Source data
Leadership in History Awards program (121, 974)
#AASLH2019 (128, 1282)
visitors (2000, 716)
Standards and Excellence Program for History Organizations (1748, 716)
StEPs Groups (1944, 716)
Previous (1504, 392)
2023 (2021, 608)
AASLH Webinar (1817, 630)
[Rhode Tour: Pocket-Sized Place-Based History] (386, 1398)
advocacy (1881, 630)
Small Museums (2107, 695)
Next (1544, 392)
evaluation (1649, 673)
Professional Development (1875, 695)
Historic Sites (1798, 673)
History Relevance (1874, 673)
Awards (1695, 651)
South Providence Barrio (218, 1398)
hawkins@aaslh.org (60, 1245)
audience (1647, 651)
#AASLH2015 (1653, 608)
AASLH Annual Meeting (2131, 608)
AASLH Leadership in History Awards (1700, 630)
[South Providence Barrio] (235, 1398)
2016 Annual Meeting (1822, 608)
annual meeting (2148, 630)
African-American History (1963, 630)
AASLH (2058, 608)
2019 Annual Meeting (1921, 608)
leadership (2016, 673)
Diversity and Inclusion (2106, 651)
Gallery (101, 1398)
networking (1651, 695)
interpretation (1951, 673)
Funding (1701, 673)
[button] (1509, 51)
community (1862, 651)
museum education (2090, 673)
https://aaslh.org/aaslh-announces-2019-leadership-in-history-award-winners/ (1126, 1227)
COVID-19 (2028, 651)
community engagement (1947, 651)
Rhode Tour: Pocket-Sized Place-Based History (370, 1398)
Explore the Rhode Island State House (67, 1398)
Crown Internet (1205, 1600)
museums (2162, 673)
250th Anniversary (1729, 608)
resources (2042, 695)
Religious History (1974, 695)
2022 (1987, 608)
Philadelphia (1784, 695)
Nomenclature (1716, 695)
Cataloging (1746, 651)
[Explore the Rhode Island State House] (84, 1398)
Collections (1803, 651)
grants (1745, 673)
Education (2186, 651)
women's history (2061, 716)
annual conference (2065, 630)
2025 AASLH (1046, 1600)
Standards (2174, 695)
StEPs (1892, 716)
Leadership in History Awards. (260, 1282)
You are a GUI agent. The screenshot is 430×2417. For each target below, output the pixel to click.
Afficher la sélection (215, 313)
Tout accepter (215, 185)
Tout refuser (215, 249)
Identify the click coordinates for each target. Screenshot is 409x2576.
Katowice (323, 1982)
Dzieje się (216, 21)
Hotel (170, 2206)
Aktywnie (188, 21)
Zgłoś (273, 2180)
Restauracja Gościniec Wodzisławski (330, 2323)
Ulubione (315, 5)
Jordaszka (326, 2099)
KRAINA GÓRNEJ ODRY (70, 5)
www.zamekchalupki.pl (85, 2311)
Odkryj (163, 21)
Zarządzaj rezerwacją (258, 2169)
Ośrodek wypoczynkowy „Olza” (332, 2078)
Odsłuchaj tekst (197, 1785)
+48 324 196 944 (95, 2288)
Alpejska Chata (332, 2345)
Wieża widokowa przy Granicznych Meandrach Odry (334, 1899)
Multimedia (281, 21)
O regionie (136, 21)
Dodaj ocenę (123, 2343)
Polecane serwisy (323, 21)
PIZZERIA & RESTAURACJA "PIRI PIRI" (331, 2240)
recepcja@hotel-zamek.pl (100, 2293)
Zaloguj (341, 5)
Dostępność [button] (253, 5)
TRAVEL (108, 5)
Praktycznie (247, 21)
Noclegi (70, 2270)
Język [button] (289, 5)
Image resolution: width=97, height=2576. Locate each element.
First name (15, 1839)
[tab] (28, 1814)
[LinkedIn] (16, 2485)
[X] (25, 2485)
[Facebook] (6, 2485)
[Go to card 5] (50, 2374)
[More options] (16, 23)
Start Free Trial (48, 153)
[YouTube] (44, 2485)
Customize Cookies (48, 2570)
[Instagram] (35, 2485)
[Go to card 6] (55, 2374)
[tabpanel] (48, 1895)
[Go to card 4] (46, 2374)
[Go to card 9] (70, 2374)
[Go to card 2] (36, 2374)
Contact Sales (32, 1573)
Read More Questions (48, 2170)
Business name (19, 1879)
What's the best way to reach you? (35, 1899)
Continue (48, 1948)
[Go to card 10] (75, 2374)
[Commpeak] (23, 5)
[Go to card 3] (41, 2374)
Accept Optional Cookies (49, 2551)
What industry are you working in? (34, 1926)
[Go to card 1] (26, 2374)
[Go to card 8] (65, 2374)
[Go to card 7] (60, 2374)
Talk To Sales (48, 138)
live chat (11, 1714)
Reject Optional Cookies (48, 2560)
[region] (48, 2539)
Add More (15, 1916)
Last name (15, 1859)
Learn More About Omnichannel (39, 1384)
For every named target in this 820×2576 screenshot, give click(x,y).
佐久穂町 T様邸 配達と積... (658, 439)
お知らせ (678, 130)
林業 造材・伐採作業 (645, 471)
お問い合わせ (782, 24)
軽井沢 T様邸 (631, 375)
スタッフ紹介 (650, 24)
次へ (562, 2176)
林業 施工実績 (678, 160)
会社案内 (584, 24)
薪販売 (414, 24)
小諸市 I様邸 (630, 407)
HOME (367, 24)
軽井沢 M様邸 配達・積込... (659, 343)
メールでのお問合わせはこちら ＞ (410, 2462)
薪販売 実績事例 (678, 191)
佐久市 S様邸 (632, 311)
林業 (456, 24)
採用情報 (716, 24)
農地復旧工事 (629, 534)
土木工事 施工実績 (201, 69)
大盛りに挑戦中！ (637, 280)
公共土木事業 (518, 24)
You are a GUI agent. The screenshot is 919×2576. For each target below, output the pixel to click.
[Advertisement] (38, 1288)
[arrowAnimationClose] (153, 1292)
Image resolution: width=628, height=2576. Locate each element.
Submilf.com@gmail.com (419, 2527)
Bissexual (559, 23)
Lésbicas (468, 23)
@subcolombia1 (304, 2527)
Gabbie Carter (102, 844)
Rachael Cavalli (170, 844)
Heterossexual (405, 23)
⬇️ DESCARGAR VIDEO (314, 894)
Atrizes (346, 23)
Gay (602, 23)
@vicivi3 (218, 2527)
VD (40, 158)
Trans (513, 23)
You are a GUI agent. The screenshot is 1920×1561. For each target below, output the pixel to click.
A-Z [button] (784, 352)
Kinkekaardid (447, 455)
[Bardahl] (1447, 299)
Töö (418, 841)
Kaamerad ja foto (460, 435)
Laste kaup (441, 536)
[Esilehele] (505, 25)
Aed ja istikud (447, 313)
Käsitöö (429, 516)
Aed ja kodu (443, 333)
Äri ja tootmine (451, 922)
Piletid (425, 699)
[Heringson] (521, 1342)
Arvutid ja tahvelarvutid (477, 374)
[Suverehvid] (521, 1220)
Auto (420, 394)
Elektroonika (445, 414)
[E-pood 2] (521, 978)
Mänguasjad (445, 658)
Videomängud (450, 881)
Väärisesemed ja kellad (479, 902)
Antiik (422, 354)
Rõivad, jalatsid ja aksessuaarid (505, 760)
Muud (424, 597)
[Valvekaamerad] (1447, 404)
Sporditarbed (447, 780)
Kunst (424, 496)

▶ _TASK OBJECTIVE_: The entries above hold a line with "community engagement (1947, 651)" and a later line with "Religious History (1974, 695)". Write out exactly those lines and all lines between, nothing more.

▶ _RESULT OF THE EXERCISE_:
community engagement (1947, 651)
Rhode Tour: Pocket-Sized Place-Based History (370, 1398)
Explore the Rhode Island State House (67, 1398)
Crown Internet (1205, 1600)
museums (2162, 673)
250th Anniversary (1729, 608)
resources (2042, 695)
Religious History (1974, 695)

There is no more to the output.